A letter from Keiko Arimoto to her parents sent from Copenhagen in 1983 suggests she may have been forced to write it, and it was not posted until after she was abducted to North Korea, police sources said Thursday.
Unlike previous letters, the last letter Arimoto’s parents received at their home in Kobe in October 1983 did not have her contact address or the date when it was written, the sources said.
A former college student from Kobe, Arimoto was studying English in London in 1983 before vanishing at the age of 23, apparently from Copenhagen. North Korea last week admitted abducting her and said she died in the country on Nov. 4, 1988, at the age of 28.
In the letter, Arimoto did not write much about her activities, telling her parents, “I cannot receive letters because I am traveling here and there in Europe.”
The letter also said, “It has become like autumn in Europe.” According to the sources, this is odd because the weather in Copenhagen around that time of year is more like that of midwinter in Japan.
The police sources suspect Arimoto was forced to write the letter by Kimihiro Abe, one of nine Japanese Red Army Faction radicals wanted in the 1970 hijacking of a Japan Airlines jetliner to Pyongyang. Police obtained an arrest warrant Wednesday for the fugitive, who lives in North Korea, in connection with Arimoto’s abduction.
Abe may have forced Arimoto to write the letter to camouflage the abduction, and had it posted from Copenhagen by somebody involved in the plot, they said.

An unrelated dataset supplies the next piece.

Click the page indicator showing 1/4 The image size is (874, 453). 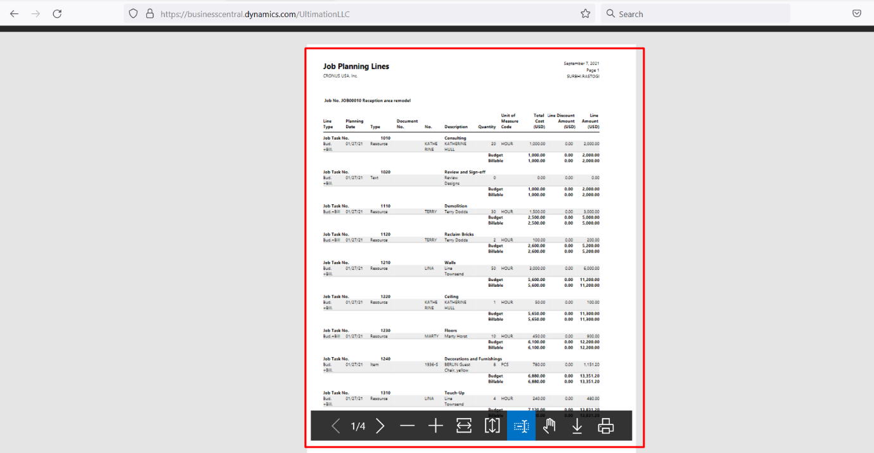click(x=357, y=426)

Arimoto was in London from April 1982 to June 1983. Before she disappeared, most of her letters sent from London or places she visited carried dates and contact addresses, the sources said.
In June, she wrote from London that she would return home in August. But her parents received a telegram from Greece later in August, saying, “I found a job. My return will be late.”
The letter from Copenhagen said, “It seems my return to Japan will be a bit late because I still have a job to do.”
It was not until last March that her disappearance was confirmed as an abduction, when Megumi Yao, former wife of one of the nine hijackers, testified in court that she took part, with Abe, in the kidnapping in order to force the victim to marry a Japanese man in North Korea.
Yao said she had met Arimoto in London in May 1983 and took her to Copenhagen in July that year, luring her with a false offer of a part-time job.
Yao said she arranged for Arimoto to meet Abe and North Korean agent Kim Yu Chol, who was posing as a diplomat.
Kim is believed to have spirited Arimoto away to North Korea via Moscow shortly after that.
North Korea told Japan of Arimoto’s death during Prime Minister Junichiro Koizumi’s historic Sept. 17 summit in Pyongyang with North Korean leader Kim Jong Il.